What Windows Server 2019 SDN features should I know about?

Receive Segment Coalescing expands to Hyper-V virtual switches

Receive Segment Coalescing (RSC) is not a new idea. Microsoft introduced it in Windows Server 2012 to reduce the networking workload on the server CPU. Each network packet produces a processor interrupt, which requires the processor to stop its work and attend to the network traffic. In traditional physical systems, this network load was relatively slight, but with the advent of virtualization and the broad acceptance of VMs and containers -- each of which demands network support -- the burden on the network and processor can be far more pronounced.

Coalescing mitigates the network's load on the processor by offloading packet handling to the network interface card and enabling the NIC to combine incoming traffic into fewer -- but larger -- packets. This reduces processor interrupts and eases the network load on the processor. With RSC, it takes less processor work to handle more network traffic.

The problem with older RSC technology was it did not extend to Hyper-V virtual switches. But Microsoft developed Windows Server 2019 SDN features to fix this limitation and enable virtual workloads to take advantage of RSC when connected to virtual switches, which benefits software-defined networks that rely on virtual components, such as virtual switch (vSwitch) elements.
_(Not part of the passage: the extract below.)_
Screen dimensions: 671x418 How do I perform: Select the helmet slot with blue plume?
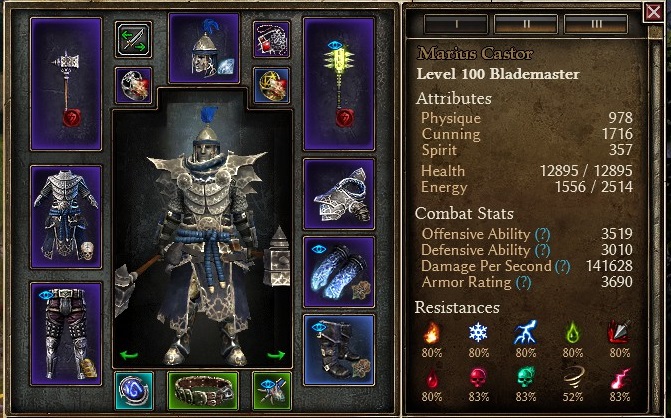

RSC in the vSwitch is typically available without adding any specialized hardware or software components.

Dynamic Virtual Machine Multi-Queue spreads the CPU workload

The next Windows Server 2019 SDN technology is Dynamic Virtual Machine Multi-Queue (d.VMMQ), which improves the way processors distribute network load. As networks offer increased bandwidth, the processing required to support network traffic could potentially exceed the capabilities of a single processor. Previous technologies, such as Virtual Machine Queue and Virtual Machine Multi-Queue addressed this issue by enabling network traffic to be distributed among multiple processors in the system.

The problem is that these technologies also impose complexities in planning, monitoring and tuning to distribute network traffic properly. The d.VMMQ feature overcomes this challenge by automatically tuning the system on the fly to spread network overhead among processors in the most efficient way for each VM. For example, when network traffic is low, as few as one processor can handle all of the network traffic. As network traffic increases, d.VMMQ can expand to distribute network traffic among multiple processors. And as the network traffic falls off again, d.VMMQ can reduce the number of processors involved in handling the network load again.